88In this work, a numerical analysis of a Newtonian nanofluid around a horizontal cylindrical vessel in the presence of a magnetic field was conducted. In addition, the effect of nanofluid interstitial fluid velocity, tissue heat absorption coefficient, heat radiation, and heat transfer within tumour tissue was explored. A system of partial differential equations (PDEs) was designed to mimic fluid movement, NP transport, and heat transfer in the interstitial space. The mathematical model was closed with appropriate boundary conditions to determine the heat and mass flux across tissue boundaries. The system of PDEs was transformed into a system of ODEs using similarity transformations, which was solved numerically by MATLAB.

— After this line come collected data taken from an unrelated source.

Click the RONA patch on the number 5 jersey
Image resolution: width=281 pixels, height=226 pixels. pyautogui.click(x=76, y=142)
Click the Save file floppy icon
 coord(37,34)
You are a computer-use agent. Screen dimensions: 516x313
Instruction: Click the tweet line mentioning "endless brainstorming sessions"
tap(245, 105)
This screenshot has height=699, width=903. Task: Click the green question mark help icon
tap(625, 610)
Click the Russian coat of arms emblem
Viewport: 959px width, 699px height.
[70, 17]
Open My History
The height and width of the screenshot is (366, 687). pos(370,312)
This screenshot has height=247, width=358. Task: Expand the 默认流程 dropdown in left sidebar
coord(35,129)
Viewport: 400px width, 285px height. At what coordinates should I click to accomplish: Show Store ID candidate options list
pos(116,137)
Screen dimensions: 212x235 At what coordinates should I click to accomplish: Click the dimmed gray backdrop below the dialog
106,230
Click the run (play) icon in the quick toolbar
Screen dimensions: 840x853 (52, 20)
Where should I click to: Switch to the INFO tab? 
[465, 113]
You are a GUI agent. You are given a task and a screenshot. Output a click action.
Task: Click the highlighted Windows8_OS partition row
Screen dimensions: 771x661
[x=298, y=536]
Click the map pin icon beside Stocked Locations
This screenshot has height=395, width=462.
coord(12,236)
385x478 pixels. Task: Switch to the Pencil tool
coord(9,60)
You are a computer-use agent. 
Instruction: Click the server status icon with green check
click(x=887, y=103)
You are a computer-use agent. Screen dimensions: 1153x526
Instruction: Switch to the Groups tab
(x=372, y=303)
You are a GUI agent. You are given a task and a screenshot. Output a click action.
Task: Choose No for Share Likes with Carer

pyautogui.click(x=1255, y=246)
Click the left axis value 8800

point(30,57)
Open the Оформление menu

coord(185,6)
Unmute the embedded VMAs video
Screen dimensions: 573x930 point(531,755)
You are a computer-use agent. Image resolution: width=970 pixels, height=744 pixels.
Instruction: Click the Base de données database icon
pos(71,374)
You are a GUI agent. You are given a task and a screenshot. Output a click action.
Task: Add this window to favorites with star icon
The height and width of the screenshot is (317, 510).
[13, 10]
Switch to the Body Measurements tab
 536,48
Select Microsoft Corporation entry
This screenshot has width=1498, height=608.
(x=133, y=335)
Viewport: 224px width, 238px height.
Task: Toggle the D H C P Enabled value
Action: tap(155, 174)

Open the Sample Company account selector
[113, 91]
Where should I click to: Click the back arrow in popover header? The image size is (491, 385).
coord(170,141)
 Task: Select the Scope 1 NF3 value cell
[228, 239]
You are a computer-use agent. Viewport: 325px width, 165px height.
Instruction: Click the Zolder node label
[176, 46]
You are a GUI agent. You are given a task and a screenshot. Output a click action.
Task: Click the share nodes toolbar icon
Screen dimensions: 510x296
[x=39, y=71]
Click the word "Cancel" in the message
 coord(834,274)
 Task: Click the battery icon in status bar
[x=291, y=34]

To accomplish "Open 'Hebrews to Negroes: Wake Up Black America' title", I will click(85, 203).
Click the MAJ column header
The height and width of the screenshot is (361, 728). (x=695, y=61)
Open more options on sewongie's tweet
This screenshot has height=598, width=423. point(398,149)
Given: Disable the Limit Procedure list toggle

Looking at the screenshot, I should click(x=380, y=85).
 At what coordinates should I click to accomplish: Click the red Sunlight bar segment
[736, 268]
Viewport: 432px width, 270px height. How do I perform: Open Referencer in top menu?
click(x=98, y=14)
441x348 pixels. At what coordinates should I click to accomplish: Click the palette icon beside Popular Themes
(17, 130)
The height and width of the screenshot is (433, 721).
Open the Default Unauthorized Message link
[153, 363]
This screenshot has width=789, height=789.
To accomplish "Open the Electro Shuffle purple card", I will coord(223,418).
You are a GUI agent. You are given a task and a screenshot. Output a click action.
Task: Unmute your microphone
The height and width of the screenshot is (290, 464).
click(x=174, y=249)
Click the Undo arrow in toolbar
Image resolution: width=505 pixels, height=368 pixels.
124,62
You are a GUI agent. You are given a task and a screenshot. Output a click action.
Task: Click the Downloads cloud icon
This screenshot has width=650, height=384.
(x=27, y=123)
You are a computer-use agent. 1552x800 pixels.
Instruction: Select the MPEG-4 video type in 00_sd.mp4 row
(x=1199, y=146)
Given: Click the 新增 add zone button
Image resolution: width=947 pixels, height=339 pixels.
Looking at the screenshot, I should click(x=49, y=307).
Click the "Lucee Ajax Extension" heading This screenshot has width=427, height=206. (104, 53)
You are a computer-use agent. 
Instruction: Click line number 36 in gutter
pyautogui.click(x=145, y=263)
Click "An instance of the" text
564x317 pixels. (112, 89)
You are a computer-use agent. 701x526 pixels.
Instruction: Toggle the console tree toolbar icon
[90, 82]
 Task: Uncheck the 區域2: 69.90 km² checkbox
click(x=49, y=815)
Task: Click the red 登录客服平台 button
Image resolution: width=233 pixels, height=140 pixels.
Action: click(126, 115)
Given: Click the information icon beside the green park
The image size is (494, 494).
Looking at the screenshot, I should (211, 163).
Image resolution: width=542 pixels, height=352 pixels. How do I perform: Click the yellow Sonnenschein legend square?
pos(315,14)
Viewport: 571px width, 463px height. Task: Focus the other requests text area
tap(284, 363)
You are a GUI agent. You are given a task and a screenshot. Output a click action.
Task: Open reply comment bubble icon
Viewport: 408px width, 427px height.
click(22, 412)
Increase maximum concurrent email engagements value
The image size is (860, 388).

The results showed that the maximum value of the velocity of the interstitial fluid is at the wall of the blood vessel, which decreased across the tumour, and the velocity of the interstitial fluid was inversely proportional to the temperature of the fluid. An increase in the mass flux coefficient \({K}^{*}\) lead to a near-homogeneous accumulation of NPs within the tumour. In addition, an increase in the heat transfer coefficient \({Q}_{H}^{*}\) enhanced the delivery of NPs to deep tissues, and an increase in the coefficient of Brownian motion \({N}_{b}\) lead to a decrease in the thickness of the boundary layer of fluid that resisted the NP transport in the tumour, increasing the temperature of the interstitial fluid adjacent to the blood vessels. Furthermore, increasing the value of the thermal displacement coefficient \({N}_{t}\) and the thermal radiation coefficient \({R}_{d}\) lead to an increase in the concentration of NPs in the interstitial tissue. The NPs spread throughout the tumour and raised the temperature of the tumour as the heat absorption \(\lambda\) was increased.

According to this study, the ability of NPs to absorb heat in tissue impacts the efficacy of thermal treatment for treating tumours. In the future work this study should be generalised to incorporate NP removal from the blood circulation in the body caused by the immune system, which requires extending this model using transient concentration and heat equations.